Since the language is one of the most type-safe languages yet devised then
we at Waikato are opposed to any development which would endanger/weaken
this. We foresee that it should be ideally suited to operate in
safety-critical environments and applications; to this end we are looking
carefully at existing loopholes in both language and implementation.
A further area which we believe is much more pressing is that of Library
name spaces and the ability to provide a 'semi-binary' filed form of
generic classes so that new libraries may be produced for use with Sather
by commercial enterprises wishing to retain the rights to not distribute
their source text in order to protect their market!
kh
-----------------------------------------------------------------------------
From: Keith Hopper <asgard@wave.co.nz>
Newsgroups: comp.lang.sather
Subject: Sather Required Resources
Date: Thu, 27 May 1999 20:19:01 +1200
The task of producing fully internationalised software requires the
elimination of all text literals (strings and individual characters) from
program source.
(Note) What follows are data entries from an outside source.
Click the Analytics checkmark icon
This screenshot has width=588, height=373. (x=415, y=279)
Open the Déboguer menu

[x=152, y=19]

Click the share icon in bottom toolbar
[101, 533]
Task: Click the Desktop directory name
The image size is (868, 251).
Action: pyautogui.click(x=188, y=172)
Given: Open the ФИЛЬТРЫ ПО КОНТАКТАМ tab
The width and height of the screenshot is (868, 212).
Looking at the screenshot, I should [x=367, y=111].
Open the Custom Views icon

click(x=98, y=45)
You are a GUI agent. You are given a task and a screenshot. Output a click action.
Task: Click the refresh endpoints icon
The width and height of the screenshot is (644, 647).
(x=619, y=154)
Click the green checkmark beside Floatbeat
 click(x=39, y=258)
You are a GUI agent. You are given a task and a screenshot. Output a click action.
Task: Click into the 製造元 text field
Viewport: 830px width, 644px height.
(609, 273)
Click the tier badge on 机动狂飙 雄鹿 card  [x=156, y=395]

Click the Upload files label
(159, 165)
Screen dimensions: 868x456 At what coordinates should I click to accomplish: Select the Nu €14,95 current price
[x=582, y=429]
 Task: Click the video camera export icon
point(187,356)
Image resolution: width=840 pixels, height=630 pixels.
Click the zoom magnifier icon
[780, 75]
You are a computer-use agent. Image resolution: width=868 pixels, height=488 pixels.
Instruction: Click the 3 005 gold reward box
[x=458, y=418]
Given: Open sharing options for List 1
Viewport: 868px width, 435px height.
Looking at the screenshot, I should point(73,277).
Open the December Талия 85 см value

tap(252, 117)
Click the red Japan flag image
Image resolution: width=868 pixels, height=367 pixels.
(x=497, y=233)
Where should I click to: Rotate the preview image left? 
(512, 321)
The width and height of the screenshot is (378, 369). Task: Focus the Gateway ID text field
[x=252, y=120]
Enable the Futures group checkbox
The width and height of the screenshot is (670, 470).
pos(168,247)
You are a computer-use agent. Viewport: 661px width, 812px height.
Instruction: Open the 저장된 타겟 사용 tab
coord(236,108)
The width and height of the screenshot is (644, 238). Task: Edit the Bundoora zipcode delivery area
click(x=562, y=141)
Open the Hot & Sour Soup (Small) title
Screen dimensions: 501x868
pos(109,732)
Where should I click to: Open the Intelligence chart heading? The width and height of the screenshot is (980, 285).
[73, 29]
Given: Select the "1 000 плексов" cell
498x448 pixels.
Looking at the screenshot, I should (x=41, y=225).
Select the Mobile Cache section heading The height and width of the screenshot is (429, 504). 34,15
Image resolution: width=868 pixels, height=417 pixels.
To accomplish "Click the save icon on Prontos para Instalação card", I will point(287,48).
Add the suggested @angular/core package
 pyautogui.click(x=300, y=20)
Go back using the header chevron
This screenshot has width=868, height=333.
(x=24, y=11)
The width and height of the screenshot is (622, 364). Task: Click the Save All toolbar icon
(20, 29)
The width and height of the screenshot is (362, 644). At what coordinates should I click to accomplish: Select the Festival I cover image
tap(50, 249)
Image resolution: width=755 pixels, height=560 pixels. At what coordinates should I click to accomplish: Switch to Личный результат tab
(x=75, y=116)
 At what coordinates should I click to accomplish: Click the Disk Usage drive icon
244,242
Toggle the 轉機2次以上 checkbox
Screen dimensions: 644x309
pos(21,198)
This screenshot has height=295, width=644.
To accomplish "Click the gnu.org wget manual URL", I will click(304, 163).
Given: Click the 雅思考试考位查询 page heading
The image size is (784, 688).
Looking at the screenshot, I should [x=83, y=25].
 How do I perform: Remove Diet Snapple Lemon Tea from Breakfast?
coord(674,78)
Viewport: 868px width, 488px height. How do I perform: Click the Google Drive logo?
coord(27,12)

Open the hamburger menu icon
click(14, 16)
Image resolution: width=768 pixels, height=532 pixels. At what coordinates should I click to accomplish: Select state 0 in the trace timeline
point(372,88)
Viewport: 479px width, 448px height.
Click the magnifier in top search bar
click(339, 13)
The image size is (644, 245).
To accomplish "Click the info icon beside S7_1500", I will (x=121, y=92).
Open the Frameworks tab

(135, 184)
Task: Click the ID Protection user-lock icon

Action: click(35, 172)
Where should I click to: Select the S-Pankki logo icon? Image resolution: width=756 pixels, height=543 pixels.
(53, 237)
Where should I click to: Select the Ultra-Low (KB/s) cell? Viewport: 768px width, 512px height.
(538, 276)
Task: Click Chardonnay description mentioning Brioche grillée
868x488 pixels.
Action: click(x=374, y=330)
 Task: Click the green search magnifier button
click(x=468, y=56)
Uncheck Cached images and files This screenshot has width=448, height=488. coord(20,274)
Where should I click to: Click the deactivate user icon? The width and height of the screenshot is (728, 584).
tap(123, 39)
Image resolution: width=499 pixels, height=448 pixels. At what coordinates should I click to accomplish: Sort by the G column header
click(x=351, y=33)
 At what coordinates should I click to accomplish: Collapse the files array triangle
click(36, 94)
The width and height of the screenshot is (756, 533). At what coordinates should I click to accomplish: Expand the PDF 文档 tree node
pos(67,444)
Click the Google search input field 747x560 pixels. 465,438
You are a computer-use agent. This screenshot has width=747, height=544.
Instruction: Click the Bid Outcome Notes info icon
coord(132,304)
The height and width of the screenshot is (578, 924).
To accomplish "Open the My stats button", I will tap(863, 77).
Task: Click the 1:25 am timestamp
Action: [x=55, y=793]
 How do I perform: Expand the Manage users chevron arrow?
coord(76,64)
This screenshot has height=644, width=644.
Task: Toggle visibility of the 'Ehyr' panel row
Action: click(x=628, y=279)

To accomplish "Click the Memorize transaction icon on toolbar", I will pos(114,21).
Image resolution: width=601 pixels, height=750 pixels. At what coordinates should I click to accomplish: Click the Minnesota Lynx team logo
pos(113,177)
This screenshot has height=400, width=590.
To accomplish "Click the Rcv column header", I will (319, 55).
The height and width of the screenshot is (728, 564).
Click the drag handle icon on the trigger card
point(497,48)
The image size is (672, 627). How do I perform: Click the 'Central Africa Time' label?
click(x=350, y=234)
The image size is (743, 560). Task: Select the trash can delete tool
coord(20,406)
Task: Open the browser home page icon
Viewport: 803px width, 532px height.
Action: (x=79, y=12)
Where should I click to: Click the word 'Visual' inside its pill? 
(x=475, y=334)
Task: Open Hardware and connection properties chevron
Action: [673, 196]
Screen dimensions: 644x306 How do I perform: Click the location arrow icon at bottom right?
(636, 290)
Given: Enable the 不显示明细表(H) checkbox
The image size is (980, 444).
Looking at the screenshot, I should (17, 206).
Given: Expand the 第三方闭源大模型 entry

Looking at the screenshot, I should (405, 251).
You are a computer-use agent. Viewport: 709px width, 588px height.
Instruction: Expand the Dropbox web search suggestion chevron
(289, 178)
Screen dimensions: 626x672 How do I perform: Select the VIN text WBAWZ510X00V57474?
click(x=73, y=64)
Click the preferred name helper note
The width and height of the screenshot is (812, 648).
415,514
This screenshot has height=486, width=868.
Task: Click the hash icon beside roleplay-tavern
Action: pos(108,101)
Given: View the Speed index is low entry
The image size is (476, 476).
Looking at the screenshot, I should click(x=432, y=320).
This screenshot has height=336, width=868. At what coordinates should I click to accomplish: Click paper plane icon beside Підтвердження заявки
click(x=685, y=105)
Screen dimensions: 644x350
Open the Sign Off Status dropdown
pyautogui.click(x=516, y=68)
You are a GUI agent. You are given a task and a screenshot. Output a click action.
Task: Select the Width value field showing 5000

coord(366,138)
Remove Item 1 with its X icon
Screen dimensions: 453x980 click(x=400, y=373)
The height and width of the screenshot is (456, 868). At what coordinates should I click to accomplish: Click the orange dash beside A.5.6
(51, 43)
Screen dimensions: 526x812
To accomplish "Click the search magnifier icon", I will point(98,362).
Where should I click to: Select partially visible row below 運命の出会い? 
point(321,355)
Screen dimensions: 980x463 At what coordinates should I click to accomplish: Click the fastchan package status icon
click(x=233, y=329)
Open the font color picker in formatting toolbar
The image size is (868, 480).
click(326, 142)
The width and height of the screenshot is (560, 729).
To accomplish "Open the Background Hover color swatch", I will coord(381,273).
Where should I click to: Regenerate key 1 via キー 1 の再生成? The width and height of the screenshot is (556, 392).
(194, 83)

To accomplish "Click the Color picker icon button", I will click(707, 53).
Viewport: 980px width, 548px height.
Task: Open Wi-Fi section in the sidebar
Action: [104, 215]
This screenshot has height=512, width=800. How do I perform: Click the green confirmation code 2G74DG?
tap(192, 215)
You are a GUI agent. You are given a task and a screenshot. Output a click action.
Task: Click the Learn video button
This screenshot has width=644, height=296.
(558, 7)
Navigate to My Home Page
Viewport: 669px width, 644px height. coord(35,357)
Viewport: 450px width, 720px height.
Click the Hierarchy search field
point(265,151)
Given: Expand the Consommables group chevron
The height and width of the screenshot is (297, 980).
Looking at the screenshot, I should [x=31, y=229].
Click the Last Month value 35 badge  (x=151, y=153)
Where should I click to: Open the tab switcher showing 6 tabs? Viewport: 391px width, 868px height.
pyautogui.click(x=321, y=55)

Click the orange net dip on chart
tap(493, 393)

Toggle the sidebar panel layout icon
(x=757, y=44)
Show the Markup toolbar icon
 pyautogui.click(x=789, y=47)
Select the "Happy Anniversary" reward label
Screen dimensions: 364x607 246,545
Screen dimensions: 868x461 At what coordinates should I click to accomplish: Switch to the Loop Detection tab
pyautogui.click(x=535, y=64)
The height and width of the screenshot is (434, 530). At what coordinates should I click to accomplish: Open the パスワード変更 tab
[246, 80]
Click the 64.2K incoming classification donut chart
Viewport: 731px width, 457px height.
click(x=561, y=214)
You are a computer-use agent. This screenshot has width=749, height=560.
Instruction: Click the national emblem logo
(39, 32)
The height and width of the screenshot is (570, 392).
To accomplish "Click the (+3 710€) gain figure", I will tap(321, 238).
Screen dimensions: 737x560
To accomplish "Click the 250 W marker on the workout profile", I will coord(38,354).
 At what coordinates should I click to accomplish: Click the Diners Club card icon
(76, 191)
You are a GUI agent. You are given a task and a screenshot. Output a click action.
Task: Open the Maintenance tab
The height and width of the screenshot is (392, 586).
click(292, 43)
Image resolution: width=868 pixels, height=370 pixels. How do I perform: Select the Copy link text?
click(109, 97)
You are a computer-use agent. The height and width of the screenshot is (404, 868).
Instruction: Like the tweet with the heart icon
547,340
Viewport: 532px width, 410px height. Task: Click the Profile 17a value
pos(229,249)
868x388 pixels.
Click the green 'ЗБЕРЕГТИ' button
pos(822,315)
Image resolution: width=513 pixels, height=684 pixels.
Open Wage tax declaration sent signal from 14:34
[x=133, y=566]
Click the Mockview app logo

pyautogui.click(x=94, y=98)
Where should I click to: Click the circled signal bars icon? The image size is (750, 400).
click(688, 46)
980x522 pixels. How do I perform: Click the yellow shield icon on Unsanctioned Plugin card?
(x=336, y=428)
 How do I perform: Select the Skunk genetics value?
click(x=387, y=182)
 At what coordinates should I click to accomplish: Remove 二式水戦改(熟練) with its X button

All text needs must be defined in that environment in
which the program is executing.
In addition to this, there is an increasing number of intellectual concepts
(eg date, number, money, address) the textual representation of which is
being parameterised as part of international standardisation efforts.
In addition to these factors, there will inevitably be domain specific
conversions relevant to an application domain, rather than just a specific
program package.
All three of these features have had to be implemented in culturally
independent classes, with or without parameters.
As standards are amended from time to time and new domain specific
libraries are created for Sather so it must be relatively simple to amend
the basic Required Library cultural classes and the concomitant Resources.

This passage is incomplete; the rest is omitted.